I don’t know. I mean… fuck that, that’s what those people want. If we’re going to start pandering to people like that, if they take away our liberties and freedom and it means we compromise our art because we’re scarred… They want to destroy social cohesion so people get at each other’s throats. I’m not going to play a part in that. I had nothing to do with that. I’m writing about a city I love, and that’s what I’m going to remember, I wont let Paris be defined by that. At least, as long as I’m not being insensitive. I’m saying this with vitriol to you. But I haven’t thought about it enough. It might be different [playing in Paris]. I’m not from there, I wasn’t there. Part of me wants to say, “no, fuck you” — not to you, to them — but the other part of me says it’s such a contentious thing that I have to think about it. And I will think about.
A closing question: Why is the album title so long?
At the time I started making the record I was scared about a lot of things. And I realized the only thing that will define this album is its conviction. The title was something I said to a girlfriend.

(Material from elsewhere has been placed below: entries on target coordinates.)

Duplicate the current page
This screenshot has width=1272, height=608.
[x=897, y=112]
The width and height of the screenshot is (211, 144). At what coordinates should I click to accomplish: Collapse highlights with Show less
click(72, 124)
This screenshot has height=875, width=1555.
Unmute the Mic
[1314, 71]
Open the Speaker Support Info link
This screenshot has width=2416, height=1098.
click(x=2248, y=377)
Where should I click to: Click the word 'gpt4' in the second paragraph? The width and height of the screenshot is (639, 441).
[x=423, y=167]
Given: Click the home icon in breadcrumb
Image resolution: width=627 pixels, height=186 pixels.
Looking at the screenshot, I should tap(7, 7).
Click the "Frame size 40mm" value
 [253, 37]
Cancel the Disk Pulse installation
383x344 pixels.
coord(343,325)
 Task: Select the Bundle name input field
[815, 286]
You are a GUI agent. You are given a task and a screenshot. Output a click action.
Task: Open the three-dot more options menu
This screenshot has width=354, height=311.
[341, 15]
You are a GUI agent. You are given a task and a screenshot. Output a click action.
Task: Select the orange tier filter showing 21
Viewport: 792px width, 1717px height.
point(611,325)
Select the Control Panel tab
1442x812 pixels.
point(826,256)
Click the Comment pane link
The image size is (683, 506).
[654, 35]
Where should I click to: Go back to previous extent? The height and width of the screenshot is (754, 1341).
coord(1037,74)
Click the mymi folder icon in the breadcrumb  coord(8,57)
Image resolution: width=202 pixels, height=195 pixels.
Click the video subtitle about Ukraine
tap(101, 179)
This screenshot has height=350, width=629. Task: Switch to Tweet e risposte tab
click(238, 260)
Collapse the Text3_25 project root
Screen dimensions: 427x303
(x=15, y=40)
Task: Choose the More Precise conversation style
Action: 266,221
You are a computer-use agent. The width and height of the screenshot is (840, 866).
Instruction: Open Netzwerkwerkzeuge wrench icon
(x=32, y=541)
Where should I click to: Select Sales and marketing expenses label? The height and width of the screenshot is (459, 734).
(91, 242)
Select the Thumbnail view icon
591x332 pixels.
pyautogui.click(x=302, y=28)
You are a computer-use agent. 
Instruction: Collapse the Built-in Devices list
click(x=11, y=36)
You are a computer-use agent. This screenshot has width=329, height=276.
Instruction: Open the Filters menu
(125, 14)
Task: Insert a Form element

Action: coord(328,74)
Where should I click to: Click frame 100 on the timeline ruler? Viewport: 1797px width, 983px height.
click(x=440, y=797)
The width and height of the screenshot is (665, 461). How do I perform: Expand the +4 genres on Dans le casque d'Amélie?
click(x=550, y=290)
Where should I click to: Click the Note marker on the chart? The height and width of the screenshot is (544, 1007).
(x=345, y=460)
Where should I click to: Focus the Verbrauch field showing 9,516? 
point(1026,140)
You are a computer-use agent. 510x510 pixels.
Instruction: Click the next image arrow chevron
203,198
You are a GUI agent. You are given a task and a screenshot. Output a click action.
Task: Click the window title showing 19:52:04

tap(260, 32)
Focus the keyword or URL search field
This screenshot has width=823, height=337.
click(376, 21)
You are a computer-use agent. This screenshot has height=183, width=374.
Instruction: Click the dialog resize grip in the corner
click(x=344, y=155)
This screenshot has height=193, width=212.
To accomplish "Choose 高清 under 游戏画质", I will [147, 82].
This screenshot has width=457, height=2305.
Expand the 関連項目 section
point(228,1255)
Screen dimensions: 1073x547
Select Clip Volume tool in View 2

Not in such a poetic situation — not on her four-post bed as I leaned out the window with a cigarette — but I remembered it and wrote it down. And before I made the album I made the decision, that’s the name of the album. Because it makes me feel slightly uneasy. I believe in it and it just feels right. If I make this decision now and stand by it, then that becomes the ethos for the album.
The label didn’t fight back?
We’re signed to Interscope in a way. But we were signed to our own label before we got popular. Then when “Chocolate” got big the labels came back and we got distribution deals. So I’m in this amazing position where I get to utilize major labels but don’t have to creatively compromise. So we delivered everybody a finished album, no questions. It’s what makes art art. There’s no room for democracy in art — Picasso said that. One person’s vision will always be more palatable and concise. This really is…well, calling yourself an artist makes me cringe, but this is my art.